2021年2月15日月曜日

【本】「公益」資本主義(英米型資本主義の終焉) 原丈人 文春新書

 コロナ禍の為に赤字になった企業が続出していますが、それでも配当は維持しようとする所が多い様子。又、高株価が続いている事など、実態と離れた異常な経済活動が目につきます。


私は、グローバリゼーション、リストラ=人員整理、四半期決算、国内空洞化、経済格差・貧困の増大など、今の日本の(世界の?)社会が重苦しく希望の見えない状態に押し込まれている事に疑問と不満をずっと持っていましたが、この本に出合って、「まっとうな話が聞けた」、「そういうカラクリのつながり」だったのか、「未来に希望の持てる社会に変える可能性があるかも」と感じられました。


「公益資本主義」という言葉は、政治経済分野の人達にはすでに広く知られた言葉なのかもしれません。安倍前首相もスピーチの中で触れていたそうな。

うかつな事に、私は見落としていました。


著者の話では、今の閉塞感のある社会を作っている原因は、会社は株主の物であるといい世界を席巻している「株主資本主義」(グローバルスタンダード)が原因と事。

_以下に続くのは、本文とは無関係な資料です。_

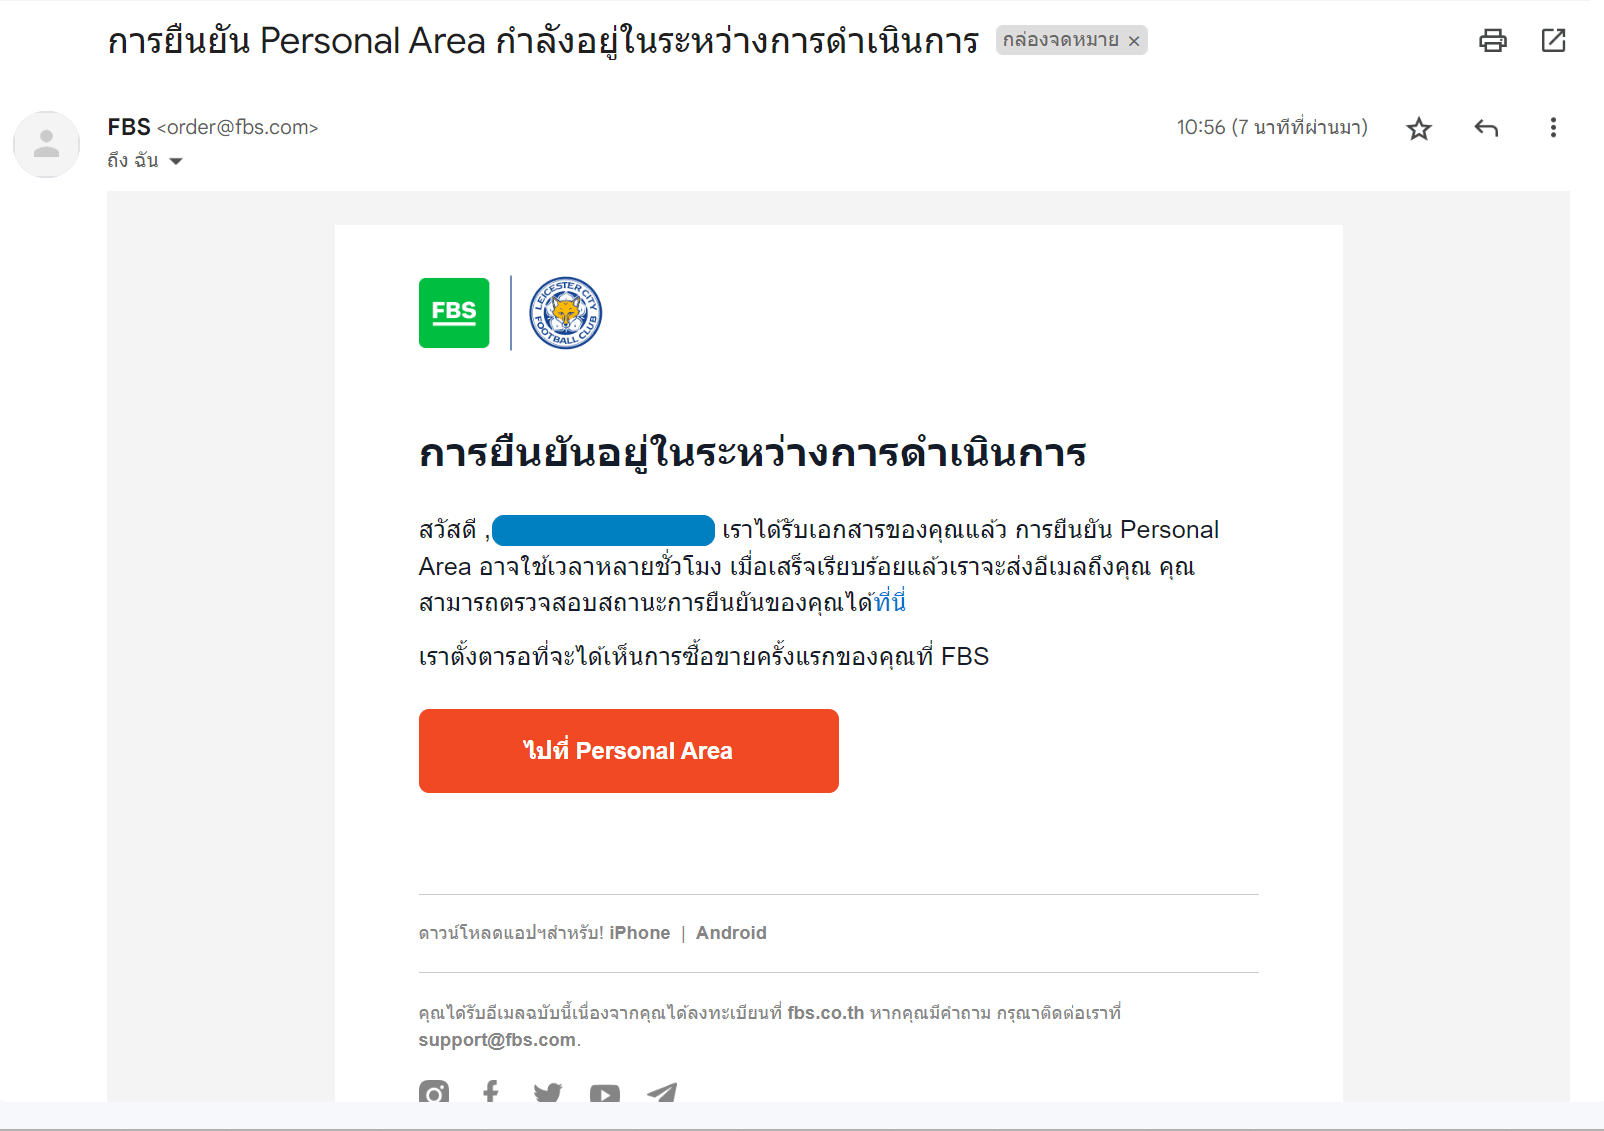Click the Leicester City Football Club crest
This screenshot has width=1604, height=1131.
565,313
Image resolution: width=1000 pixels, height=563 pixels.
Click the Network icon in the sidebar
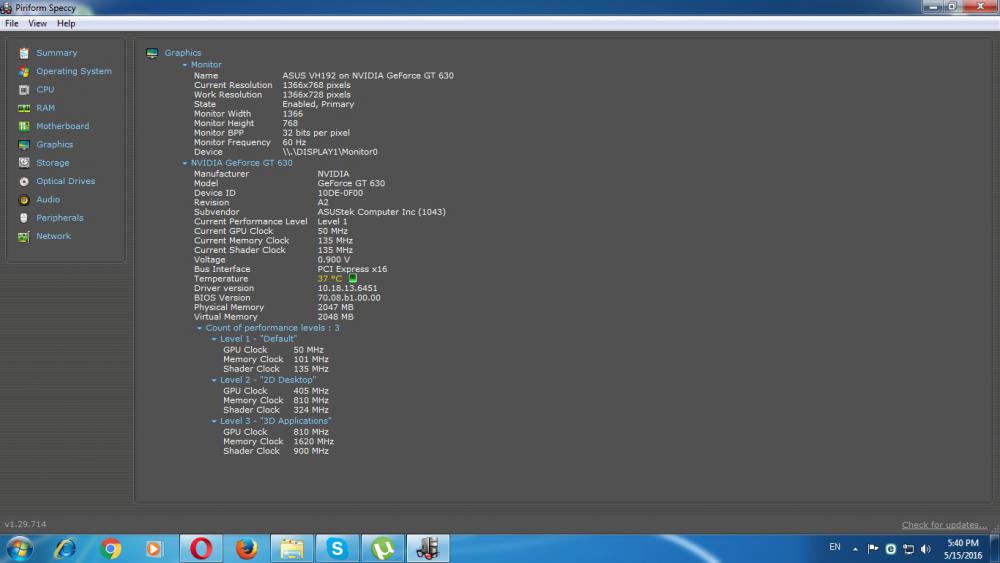point(24,237)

株主に得させる事が会社の使命であるという考え方から、

・ROEが重要と信じ込む。採算が悪くなったら従業員の給料を下げたり、首切りをすることで短期利益を上げて、それを配当で株主に回す。また、株価を上げる。 それが出来るのが良い経営者と評価され、ストックオプションを持っている経営者自身も大儲けできる。


・長期利益よりも短期利益で売り抜ける様にする事が大事となり、中長期投資などより、短期で結果の出る事だけに選択と集中させる。

そして、それが出来ないのはガバナンスが出来ていないといわれる。


・短期利益の動向が見たいから、3か月毎の4半期決算をやらせる。粉飾決算が多くなる。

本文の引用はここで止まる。